# Image Dataset Pre-Processing

The following code takes our various color images from different online dataset sources (one folder with nested folders of different images inside), combines them, renames them uniformly, and resizes them all to 128x128 resolution. I'm using offline directories (on my local machine) outside of this repo because Github causes issues if I make more than 10000 changes at once.

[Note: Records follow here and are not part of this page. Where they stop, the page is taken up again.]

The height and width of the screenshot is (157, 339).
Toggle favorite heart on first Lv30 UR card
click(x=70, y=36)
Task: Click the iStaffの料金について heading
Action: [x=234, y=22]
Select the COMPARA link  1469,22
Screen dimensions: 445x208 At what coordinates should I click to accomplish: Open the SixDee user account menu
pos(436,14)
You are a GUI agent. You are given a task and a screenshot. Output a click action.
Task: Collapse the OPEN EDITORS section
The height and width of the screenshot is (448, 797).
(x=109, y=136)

Further rescaling for compressed size datasets at the end.

In [6]:
import glob
import shutil
import os
from PIL import Image
import random

# Source directory with subfolders
raw_images_source = "C:/Users/ziven/OneDrive/School/UBC/Fourth Year/CPSC 440/Final Project/Offline/original"
# temp directory to store all color images before uniform scaling
color_raw_dir = "C:/Users/ziven/OneDrive/School/UBC/Fourth Year/CPSC 440/Final Project/Offline/color_raw"
# final dataset color directory
color_dir = "C:/Users/ziven/OneDrive/School/UBC/Fourth Year/CPSC 440/Final Project/Offline/largeset_multisize_v2/color"
# final dataset grayscale black & white directory
bw_dir = "C:/Users/ziven/OneDrive/School/UBC/Fourth Year/CPSC 440/Final Project/Offline/largeset_multisize_v2/gray"

bw_half_dir = "C:/Users/ziven/OneDrive/School/UBC/Fourth Year/CPSC 440/Final Project/Offline/largeset_multisize_v2/gray64"

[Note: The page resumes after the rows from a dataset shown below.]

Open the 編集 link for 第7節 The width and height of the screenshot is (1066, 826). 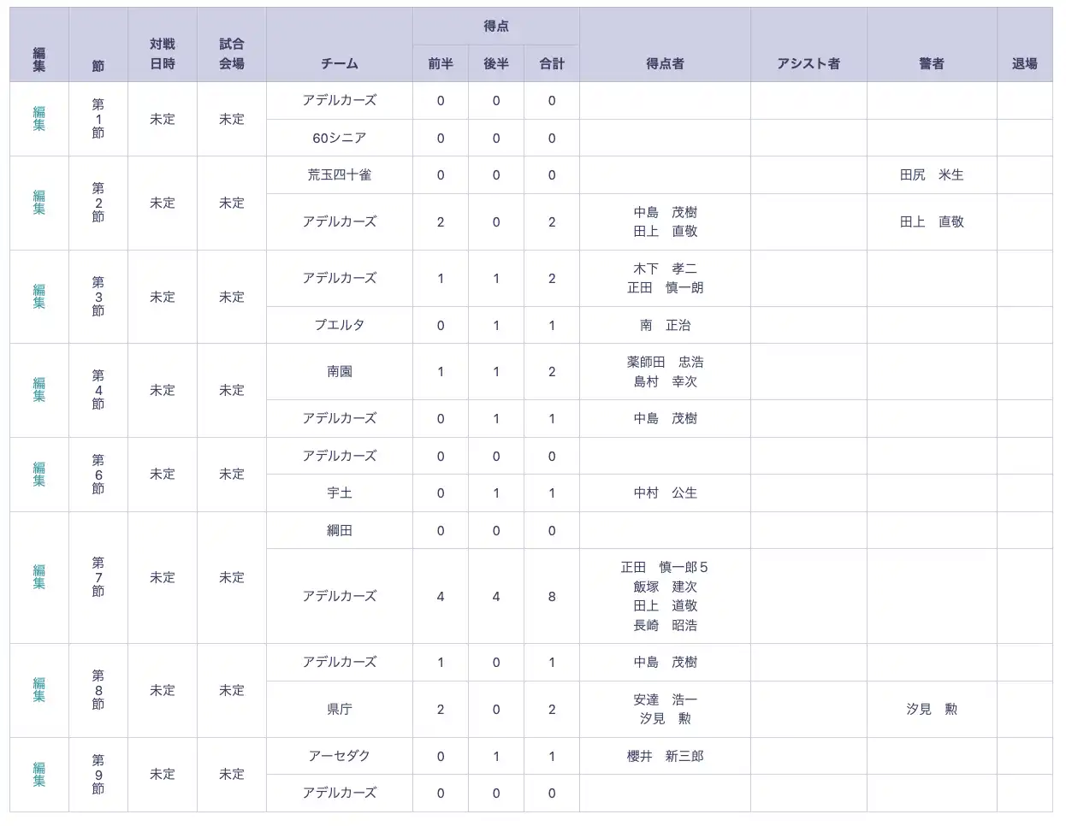[39, 577]
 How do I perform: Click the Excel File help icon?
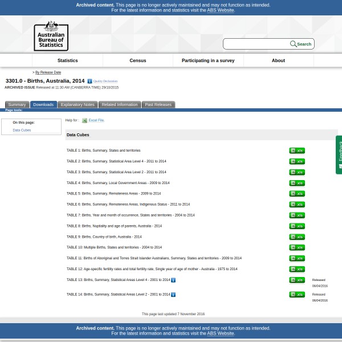coord(84,121)
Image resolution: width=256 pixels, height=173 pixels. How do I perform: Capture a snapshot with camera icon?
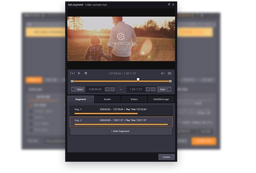point(169,74)
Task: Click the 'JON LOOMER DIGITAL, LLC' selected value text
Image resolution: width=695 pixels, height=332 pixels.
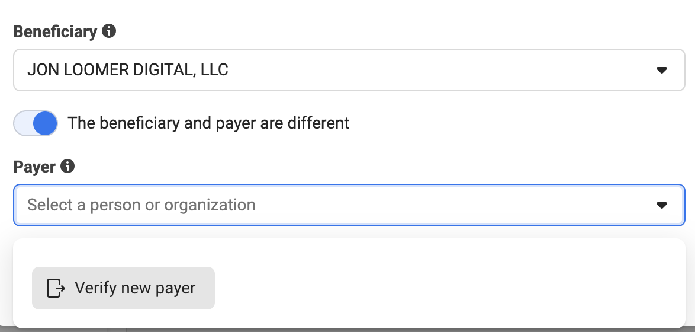Action: [128, 70]
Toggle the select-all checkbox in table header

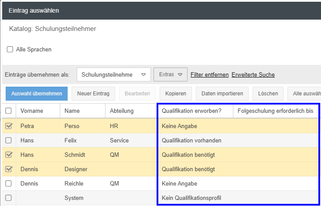tap(9, 111)
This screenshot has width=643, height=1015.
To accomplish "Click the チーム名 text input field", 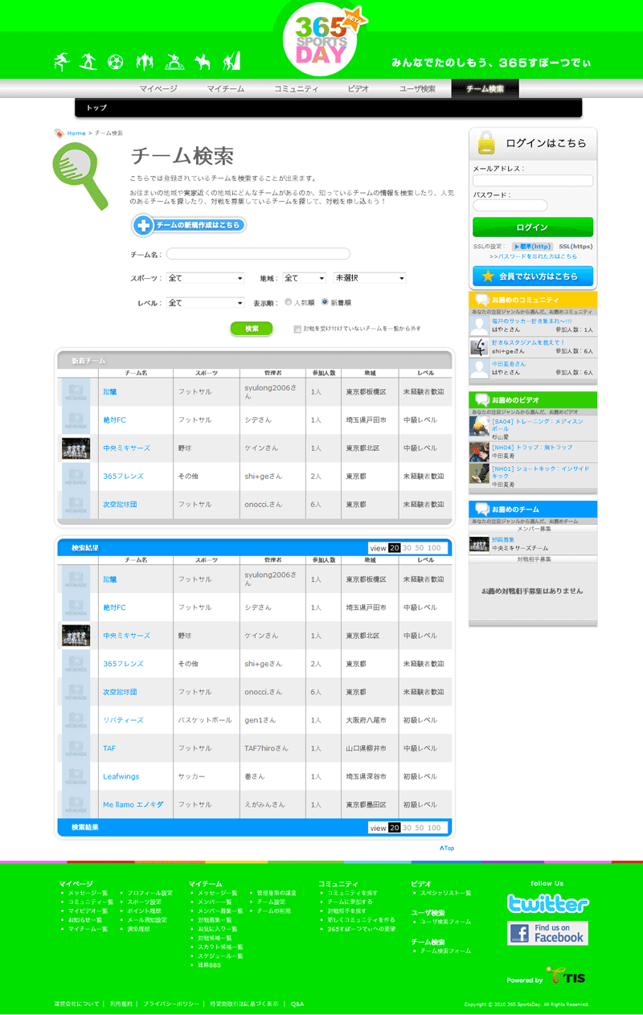I will coord(258,254).
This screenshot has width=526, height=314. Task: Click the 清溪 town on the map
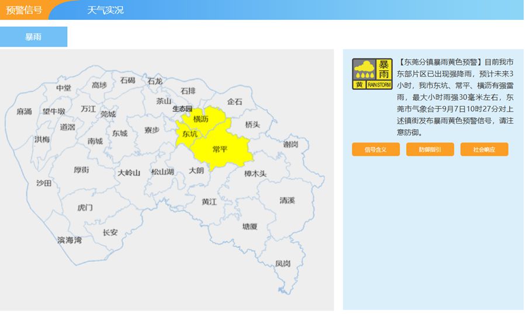pyautogui.click(x=287, y=200)
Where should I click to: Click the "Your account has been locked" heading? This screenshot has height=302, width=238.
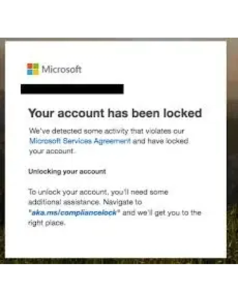115,113
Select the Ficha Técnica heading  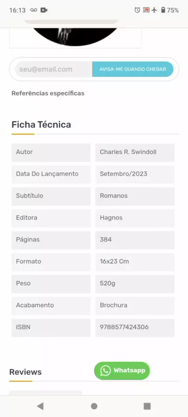(x=41, y=124)
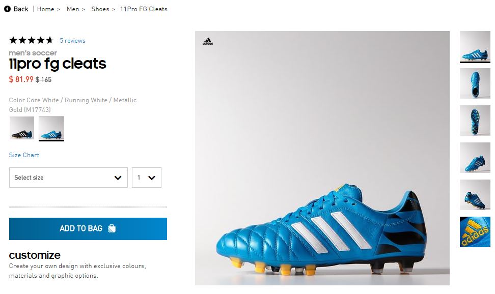Navigate to Shoes breadcrumb
The image size is (495, 294).
[x=100, y=9]
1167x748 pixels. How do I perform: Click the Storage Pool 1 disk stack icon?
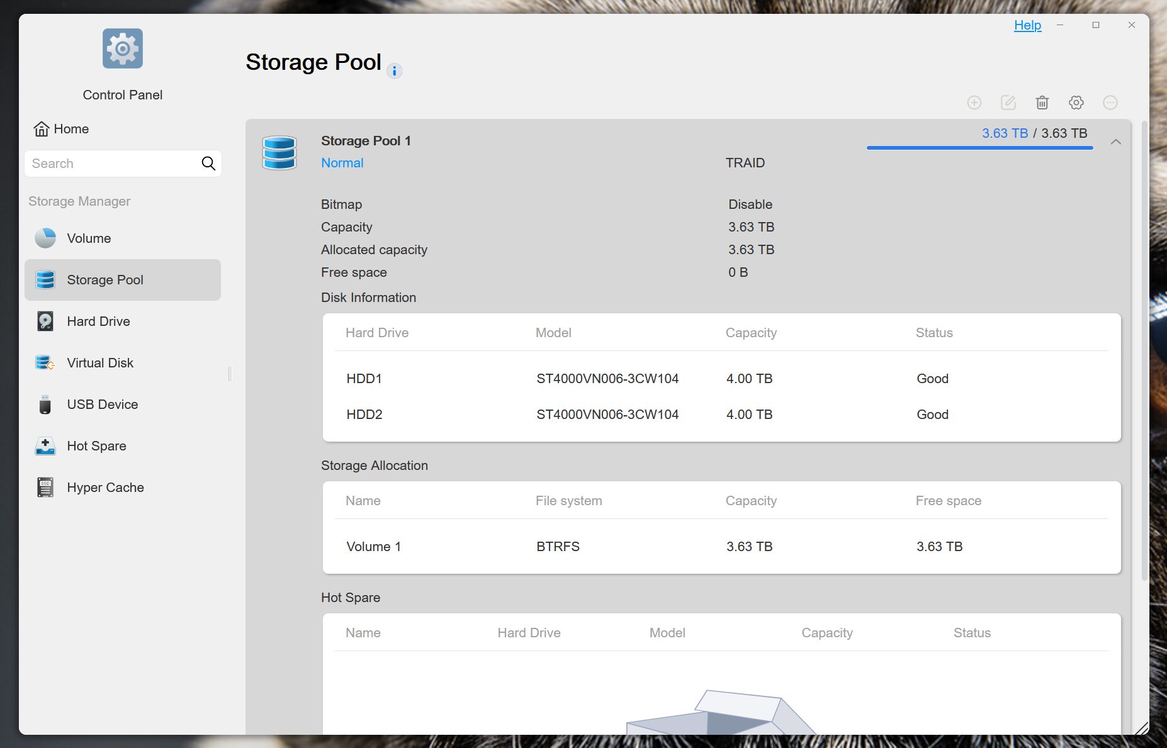click(279, 152)
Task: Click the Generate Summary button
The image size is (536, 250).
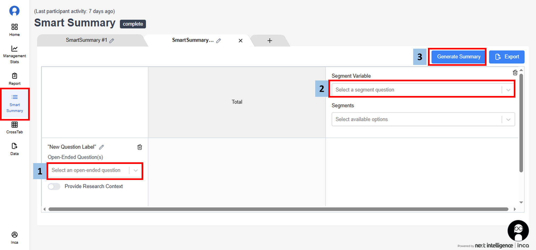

bw_quarter_dir = "C:/Users/ziven/OneDrive/School/UBC/Fourth Year/CPSC 440/Final Project/Offline/largeset_multisize_v2/gray32"

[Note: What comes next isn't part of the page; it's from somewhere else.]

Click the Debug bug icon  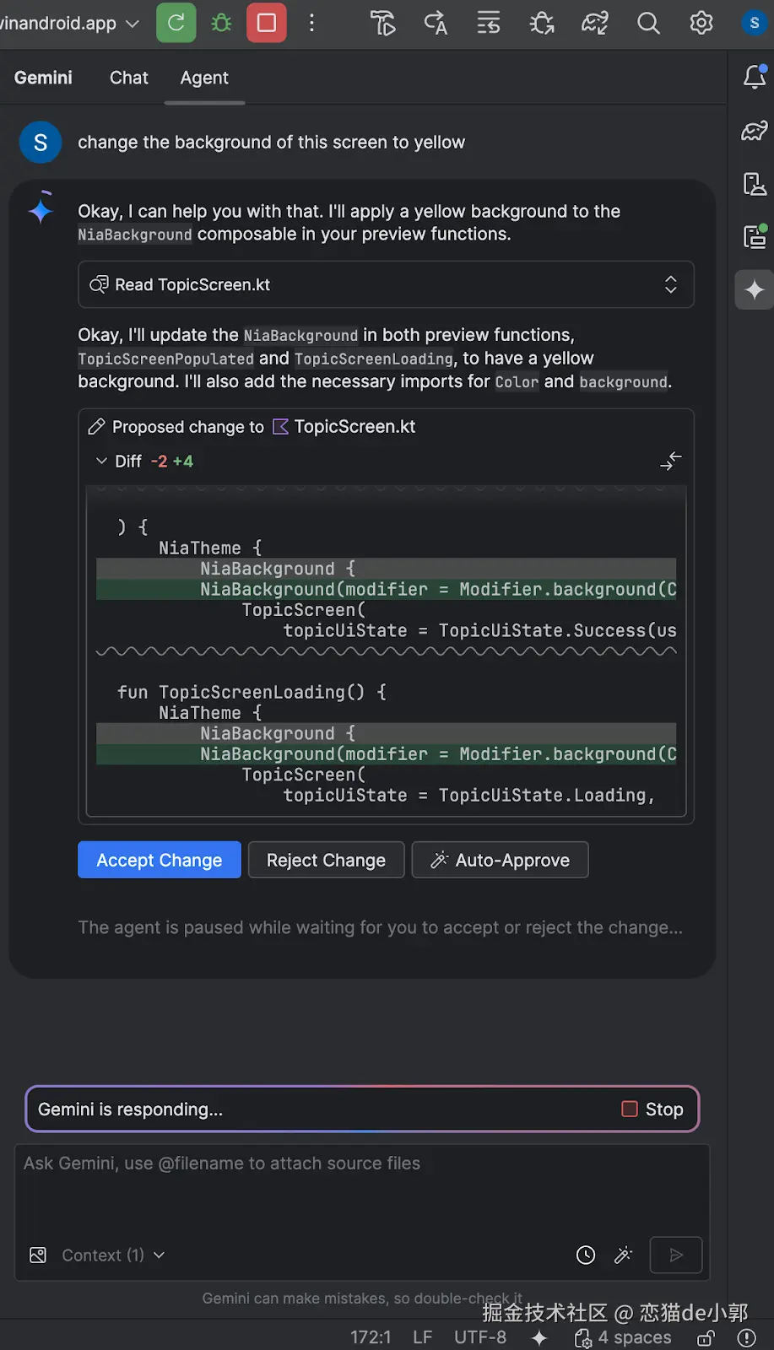[221, 23]
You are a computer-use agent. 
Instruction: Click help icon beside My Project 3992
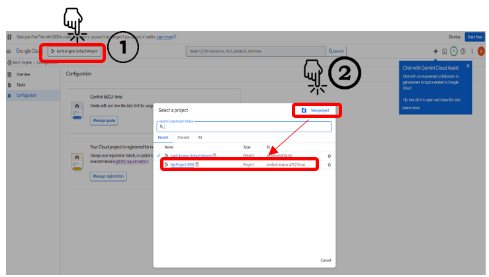197,164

bw_eighth_dir = "C:/Users/ziven/OneDrive/School/UBC/Fourth Year/CPSC 440/Final Project/Offline/largeset_multisize_v2/gray16"

The following code block extracts images from a sub-directory structure (as they are in the aerial images dataset) and places them uniformly in one directory with unique numbers 1 thru whatever max is necessary. 

In [7]:
# Get a list of all image files in nested folders
files = glob.glob(raw_images_source + '/**/*.jpg', recursive=True)

# Randomly shuffle the images, so we can partition them into training and testing based on number alone
random.shuffle(files)

counter = 1

# Copy each image to the destination folder
for file in files:
    filename = os.path.basename(file)
    new_filename = f"{counter}.jpg"
    destination_path = os.path.join(color_raw_dir, new_filename)

    # Ensure unique filenames
    while os.path.exists(destination_path):
        counter += 1
        new_filename = f"{counter}.jpg"
        destination_path = os.path.join(color_raw_dir, new_filename)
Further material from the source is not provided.